>> start SOURCE DOCUMENT
Re: Question: test "aggregates" failed in 32-bit machine

From: Tom Lane <tgl(at)sss(dot)pgh(dot)pa(dot)us>
To: Tomas Vondra <tomas(dot)vondra(at)enterprisedb(dot)com>
Cc: "kuroda(dot)hayato(at)fujitsu(dot)com" <kuroda(dot)hayato(at)fujitsu(dot)com>, PostgreSQL Hackers <pgsql-hackers(at)lists(dot)postgresql(dot)org>
Subject: Re: Question: test "aggregates" failed in 32-bit machine
Date: 2022-09-30 16:57:13
Message-ID: 656578.1664557033@sss.pgh.pa.us
Views: Raw Message | Whole Thread | Download mbox | Resend email
Thread:
Lists: pgsql-hackers

I wrote:
> The most likely theory, I think, is that that compiler is generating
> slightly different floating-point code causing different plans to
> be costed slightly differently than what the test case is expecting.
> Probably, the different orderings of the keys in this test case have
> exactly the same cost, or almost exactly, so that different roundoff
> error could be enough to change the selected plan.

I added some debug printouts to get_cheapest_group_keys_order()
>> end SOURCE DOCUMENT
_WORK INSTRUCTIONS_.
(A) Can you rewrite the part of the message starting at "From: Tom Lane" and ending at "case is expecting.", with "compiler" changed to "toolchain"?
(B) Does the message support each statement? Answer yes or no, and quote the deciding words.
(i) The message was addressed to Tomas Vondra.
(ii) The message was posted to the pgsql-general list.
(iii) The writer added debug printouts to get_cheapest_group_keys_order().
(C) What date and time does the message show?
Rely only on the message.
>> start RECORDED DATA
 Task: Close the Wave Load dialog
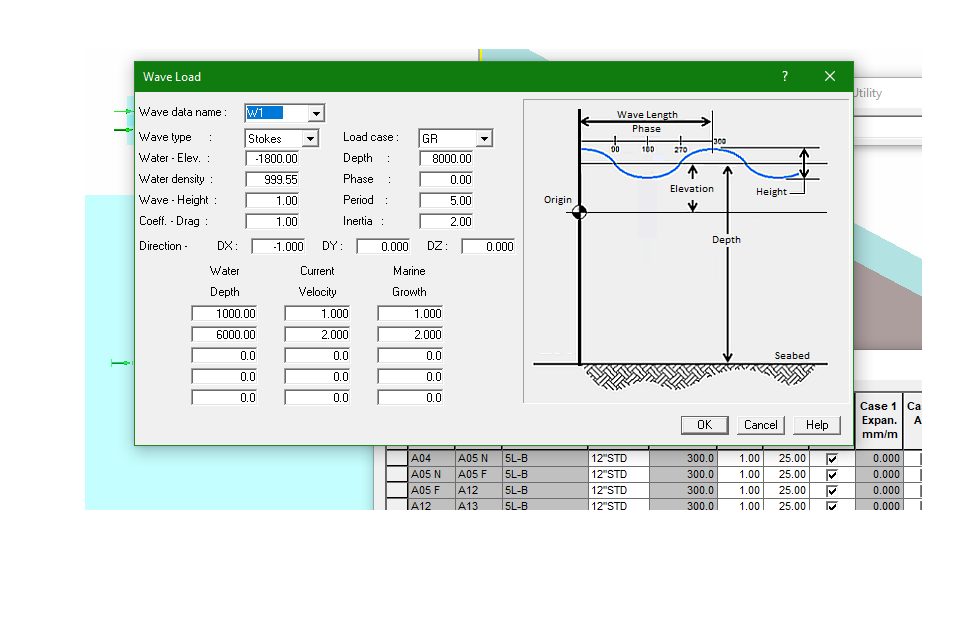(830, 76)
>> end RECORDED DATA
_ANSWERS FOR THE EXERCISE_.
(A)
From: Tom Lane <tgl(at)sss(dot)pgh(dot)pa(dot)us>
To: Tomas Vondra <tomas(dot)vondra(at)enterprisedb(dot)com>
Cc: "kuroda(dot)hayato(at)fujitsu(dot)com" <kuroda(dot)hayato(at)fujitsu(dot)com>, PostgreSQL Hackers <pgsql-hackers(at)lists(dot)postgresql(dot)org>
Subject: Re: Question: test "aggregates" failed in 32-bit machine
Date: 2022-09-30 16:57:13
Message-ID: 656578.1664557033@sss.pgh.pa.us
Views: Raw Message | Whole Thread | Download mbox | Resend email
Thread:
Lists: pgsql-hackers

I wrote:
> The most likely theory, I think, is that that toolchain is generating
> slightly different floating-point code causing different plans to
> be costed slightly differently than what the test case is expecting.

(B)
(i) Yes: "To: Tomas Vondra"
(ii) No: "Lists: pgsql-hackers"
(iii) Yes: "I added some debug printouts to get_cheapest_group_keys_order()"

(C) 2022-09-30 16:57:13